The Linguistic Atlas of the Upper Midwest (LAUM), directed by Harold B. Allen, is a series of linguistic maps describing the dialects of the American Upper Midwest. LAUM consists of 800 maps over three volumes, with a map for each linguistic item surveyed. Five Midwestern states were studied—Iowa, Nebraska, Minnesota, North Dakota, and South Dakota— along with participants from Manitoba, Ontario, and Saskatchewan.

Background 
LAUM is the fourth component of the Linguistic Atlas of the United States (LAUS), following the linguistic atlases of the Linguistic Atlas of New England, the Middle and South Atlantic States, and the North and Central States. The American Dialect Society formed the Linguistic Atlas Project in 1929 with a vision of creating a uniform Linguistic Atlas of the United States and Canada. The project split into independent studies for each region due to a lack of funding, and Harold B. Allen was named director of the Minnesotan atlas. Fieldwork for LAUM originated as a study of Minnesota folk speech that would join research for the Linguistic Atlas of the North and Central States (LANCS) but shifted into a study covering additional midwestern states. The project, beginning in 1947, would cover linguistic variation from New England and Atlantic English as settlers moved west in the 19th century. Linguists from Iowa, North Dakota, and South Dakota contributed to the project through funding and research, and research from South Dakota and Nebraska was obtained by 1955. The atlas was published in 1973.

Methodology

Informants 
208 informants were interviewed across 97 Midwestern communities. Field workers sorted informants by their education and age into Type I (little formal education and older age), Type II (moderate formal education and middle age), and Type III (high formal education and younger age). These dual characteristics were thought to correlate to language variation trends, as older people and people with little formal education were thought to have little language variation over time.

US states 
There were 65 informants from 26 Minnesotan communities, 52 informants from 23 Iowan communities, 26 informants from 14 North Dakotan communities, 28 informants from 16 South Dakotan communities, and 37 informants from 18 Nebraskan communities.

Canadian Provinces 
There were five informants from Manitoba, Ontario, and Saskatchewan, Canada.

Notation 
Field workers used IPA phonetic transcription for their studies. Some included additional notation consistent with other linguistic atlases to label forms of data collection. For example, c. indicates the subject of study was spoken in natural conversation, r. means the informant repeated their language at the field worker's request, s. shows the informant agreed the form was natural after hearing it suggested by the field worker, and f. means that the response was forced due to the field worker's persistence for data.

Questionnaire 
The questionnaire consisted of approximately 800 items answered by each informant. The items were divided by linguistic categories of lexicon, syntax, and phonology. The categories are spread out between the three volumes, and elements of each category appear in each volume.

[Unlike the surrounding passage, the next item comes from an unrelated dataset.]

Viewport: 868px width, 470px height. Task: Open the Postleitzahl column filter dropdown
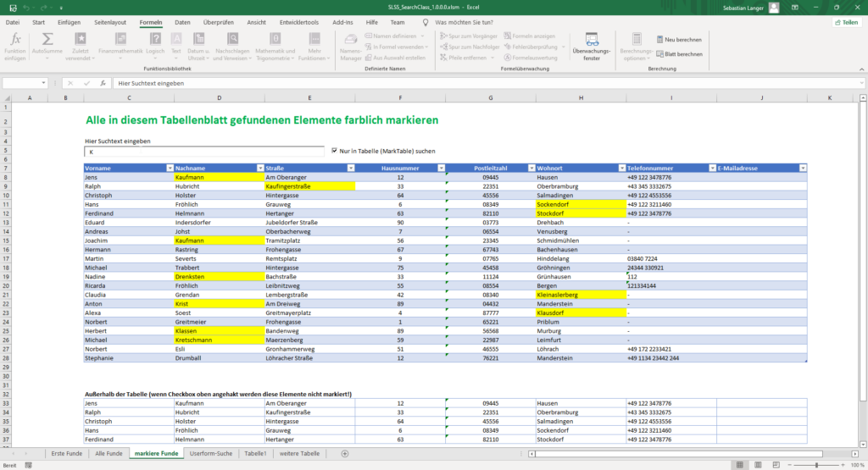point(531,169)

Volume I records the history and lexicon of each community. Volume II has data about verbs, verb tense forms, pronouns, prepositions, and adverbs. Volume III focuses on charting linguistic maps and exploring phonological variations.

Findings 
Two westward migration patterns were responsible for the 19th-century speech contrasts found in the survey. The movement, originating in the most northern parts of New England and the Pennsylvania-New Jersey border, respectively, passed through Ohio and Illinois to the Midwestern states. Another pattern emerged from Canadian immigration, although the five informants did not provide enough information to conclude any hypotheses.

Many phonetic differences lie on the border between the Northern States (Minnesota, North Dakota, and South Dakota) and the Midland states (Iowa and Nebraska). A few of these regional variations include aspiration of the /w/ phoneme and a vowel shift.

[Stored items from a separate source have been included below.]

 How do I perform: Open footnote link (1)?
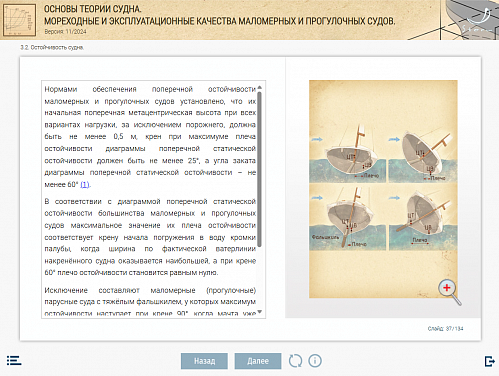85,184
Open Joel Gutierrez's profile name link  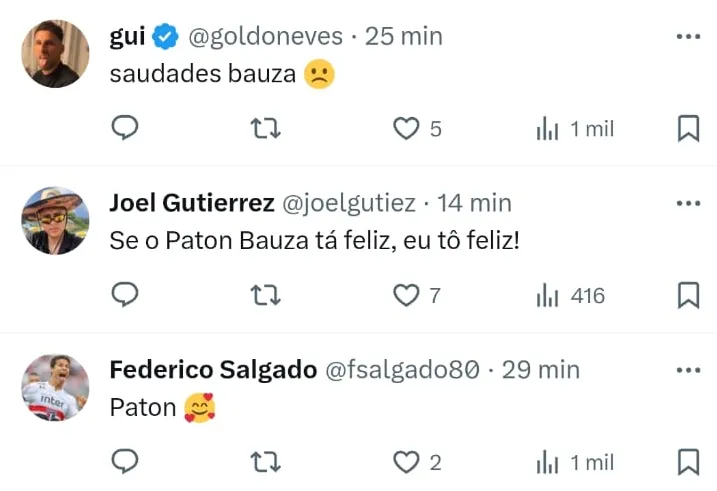click(x=191, y=203)
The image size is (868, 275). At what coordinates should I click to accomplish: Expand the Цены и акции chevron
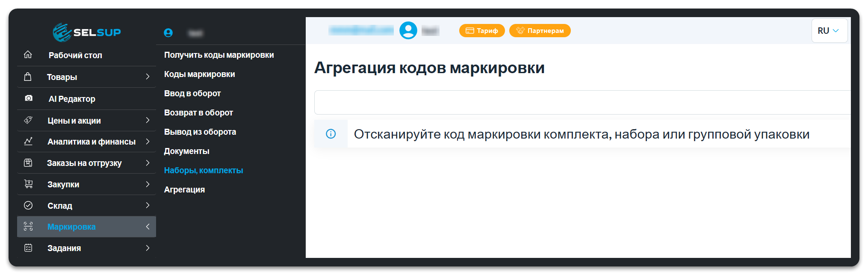[148, 120]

Overall, LAUM presented fewer quantitative variations than its predecessors, and many lexical changes derive from the existing lexicon.

Within the data itself, seventeen of the 800 recorded items were found only in Canada or along the Canadian-Minnesota border. Thirteen phonetic features were associated with Canadian English speakers, and nine of those features were only found in Canada.

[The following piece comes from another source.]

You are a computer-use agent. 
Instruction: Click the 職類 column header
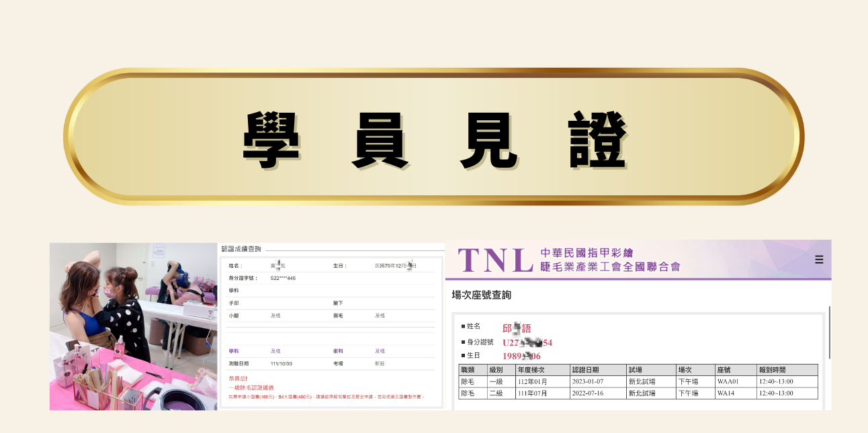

Twenty percent of the informants had foreign language influences present in their speech. Most of these informants had Scandinavian, German, or French backgrounds. The main difference between speakers with language influences was the intonation of speech; A German English speaker would pronounce a phrase with different prosody than a French English speaker would.

Directorship 
The American Dialect Society started the Linguistic Atlas Project (LAP) in 1929. Originally housed at Brown University, the LAP headquarters moved to the University of Chicago when directorship was granted to Raven I. McDavid Jr. The LAP moved to the University of Michigan next, then transferred to the University of Georgia under Bill Kretzschmar. The LAP headquarters are now at the University of Kentucky under Allison Burkette. LAUM, along with its corresponding atlases, has resided at the University of Kentucky since its arrival in 2018.